• _Texte d'étude_
--

1968 et après : l’équation Akerman

« Je suis Belge, d’origine juive polonaise. Je suis née à Bruxelles le 6 juin 1950 et j’ai désiré faire du cinéma très jeune après avoir vu Pierrot le fou de Godard » [7] Ainsi parle la jeune fille de la fin des années 60 à Bruxelles (voir le Portrait, film de ce titre en 1993), « une fille qui ne faisait que ce qu’elle voulait » dit-elle dans la véritable autobiographie de sa mère qu’est Une famille à Bruxelles. Outre Jean-Luc Godard, l’autre choc fondateur se nomme Michael Snow, plus largement le cinéma expérimental vu à New York à partir de 1971 (La région centrale [8]) – Resnais n’est évidemment qu’une construction rétrospective, historienne… On pourrait formuler l’équation Akerman, en 1968 et tout de suite après, de la façon suivante : Akerman = Godard + Snow, soit deux modes de la table rase au cinéma : la liberté formelle absolue, l’art contemporain issu de Duchamp, en amont de Mallarmé (« rien n’aura eu lieu que le lieu »). Godard donc Saute ma ville (1968), Snow donc Hotel Monterey (1972). On (Dominique Paini) a pu dire que Chantal Akerman formait une « post Nouvelle Vague » avec Jean Eustache et Philippe Garrel. Oui et plutôt non … : à Godard + Snow, il faut ajouter un troisième élément : tous deux sont multipliés par une mémoire : Chantal est une « vieille enfant «, « fille de la génération sacrifiée ». « Il n’y a rien à ressasser disait mon père, il n’y rien à dire disait ma mère. Et c’est sur ce rien que je travaille ». « J’étais un fidèle lecteur de Kafka et puis j’avais des renseignements sur ce qui m’attendait » disait encore Cayrol revenant sur son arrivée à Mathausen [9]. Snow et Godard, vus, l’aident à voir : on retrouve les deux par exemple dans Je tu il elle (1975), qui déploie « ce que peut un corps » (Spinoza) de la tristesse à la joie mais « après Auschwitz », qu’on peut regarder comme son Homme qui dort (Perec, 1967).

--

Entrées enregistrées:
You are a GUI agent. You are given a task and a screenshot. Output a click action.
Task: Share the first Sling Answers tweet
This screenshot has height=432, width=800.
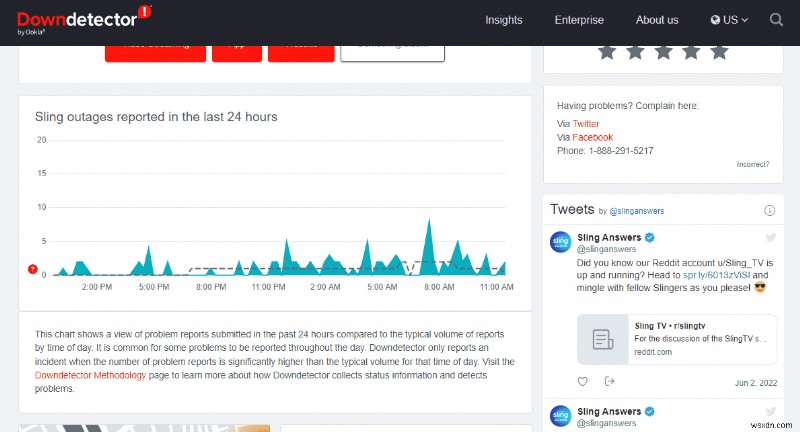point(610,381)

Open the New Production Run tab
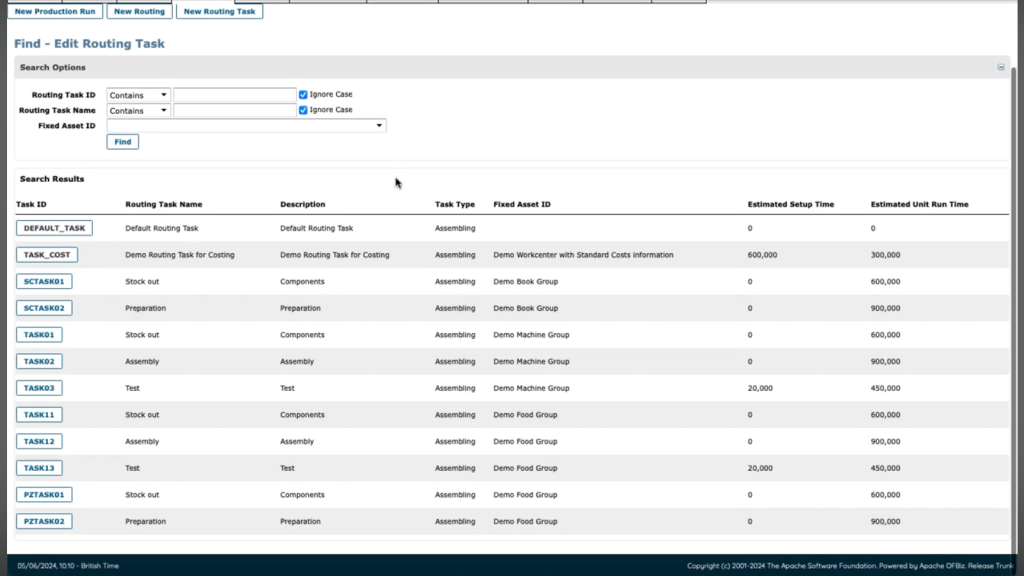click(x=55, y=12)
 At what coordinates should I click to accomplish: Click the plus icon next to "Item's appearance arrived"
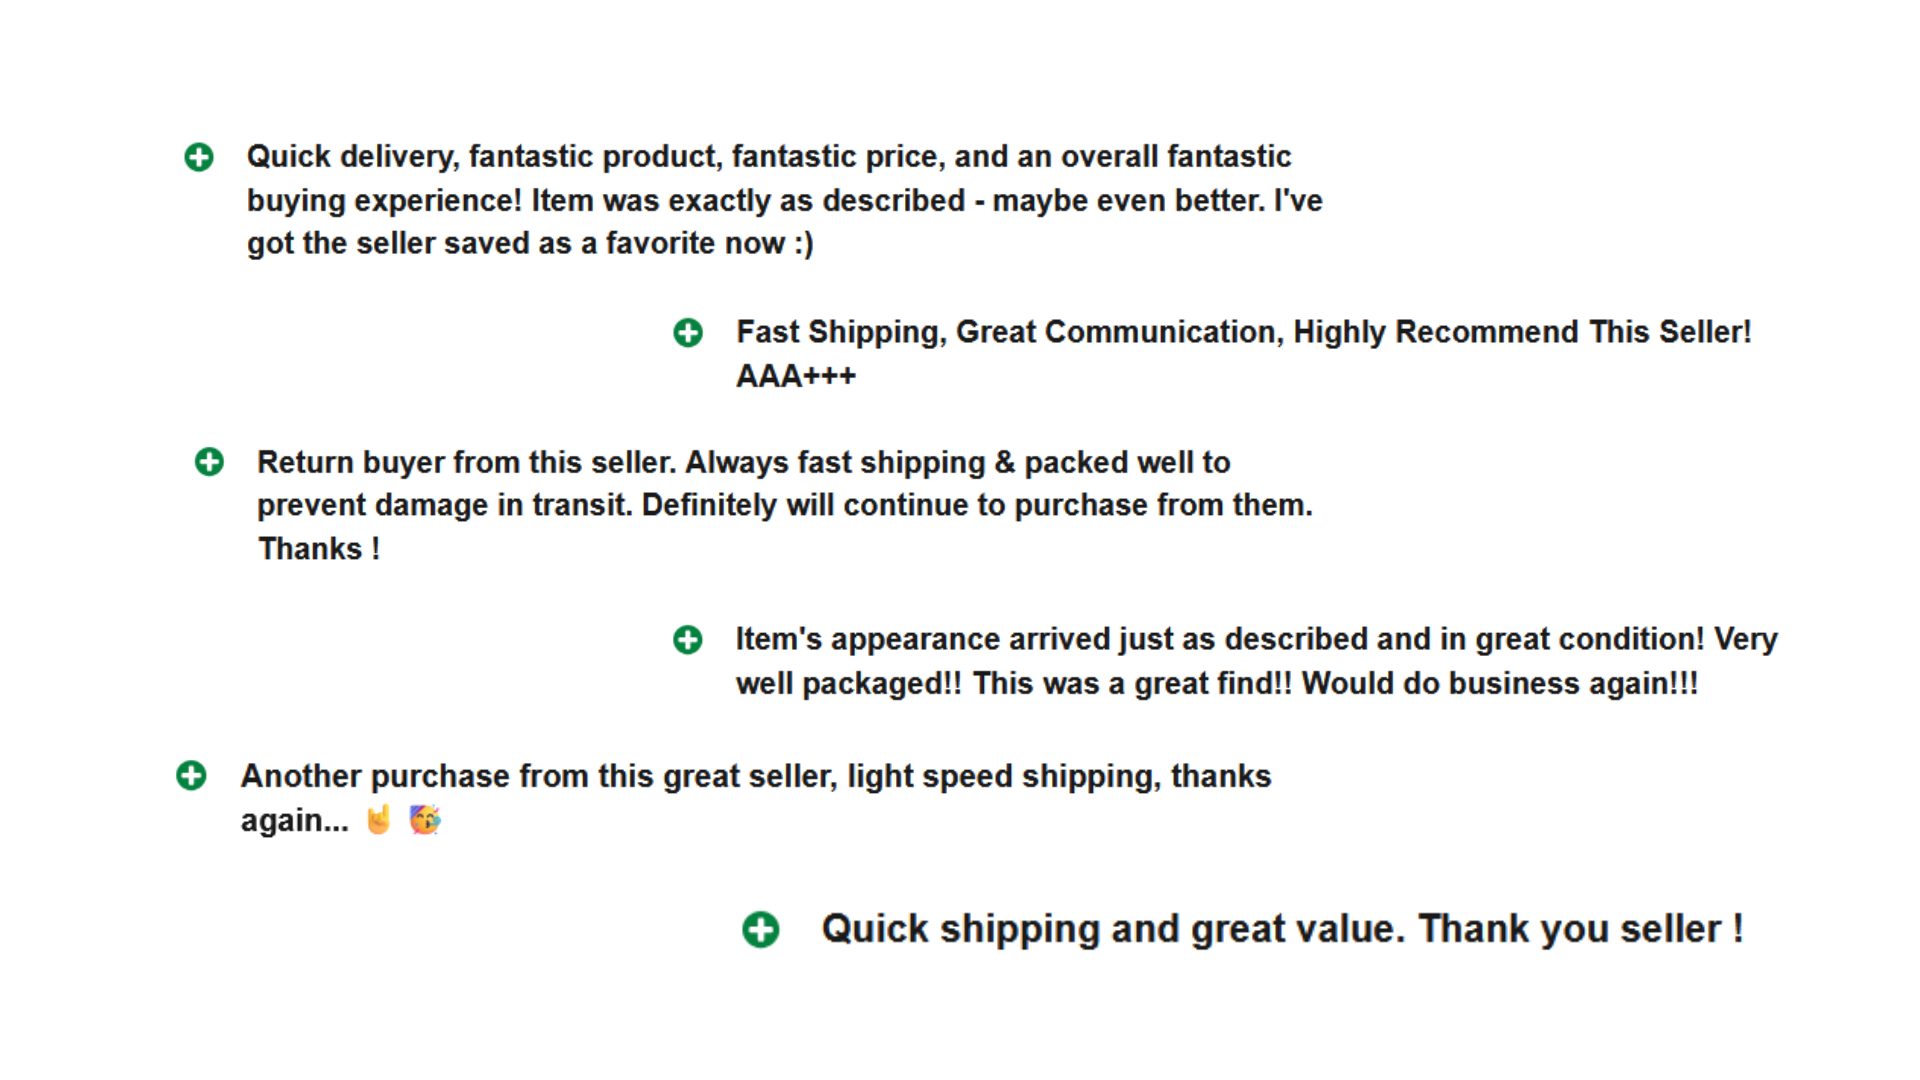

--

• _Consigne_
Veuillez reprendre le texte sur Chantal Akerman à partir de sa dernière phrase et en poursuivre la rédaction.

• _Résultat_
En effet, cette équation à trois termes fait de Chantal Akerman la sœur à peine plus petite de Georges Perec l’écrivain (né en 1936) et de Christian Boltanski l’artiste né en 1943 (présents dans l’Autoportrait en cinéste de 2004, une photo, un texte): de Perec à partir de La disparition (1968), de Boltanski à compter de sa première exposition au cinéma Le ranelagh en 1968 (La vie impossible de Christian Boltanski) [10]. Saute ma ville a comme un air de famille avec les films contemporains de l’artiste (Essai de reconstitution des quatre jours qui précédèrent la mort de Françoise Guiniou 1971). On peut lire Le frigidaire est vide comme son W ou le souvenir d’enfance. Comme Perec avait coutume de le dire, quatre champs se partagent l’importance (ludique, sociologique, autobiographique, romanesque) mais il est sûr que l’autobiographique surdetermine les autres. Ne serait-ce que parce qu’il débouche sur une autobiographie de tout le monde pour pasticher la géniale formule de Gertrude Stein – (à la façon des Je me souviens de Perec). Vertige formel conjugué à vertige de l’histoire [11]. Il faut d’autre part rappeler que 1968 est en France l’année qui marque (après la guerre des six jours de 1967), le début de l’anamnèse de la Shoah dans la société française (« nous sommes tous des juifs allemands »). Et que la Belgique, pays partagé et indépendant (une sorte de contre Pologne) est un bon lieu de naissance, que Bruxelles et son identité de frontière est comme le cœur de ce lieu : juive polonaise, la Jeanne Dielman du film – à mi-chemin de la Pologne et du Canada (d’ou la tante écrit les lettres qu’elle lit à haute voix), se superpose parfaitement au quelque part belge (les deux langues – trouées du voi yiddish du cordonnier – entre lesquelles hésite son fils, lequel récite Baudelaire – l’auteur de Pauvre Belgique …) [12]

Jeanne Dielman (1975) et Anna Silver (1978)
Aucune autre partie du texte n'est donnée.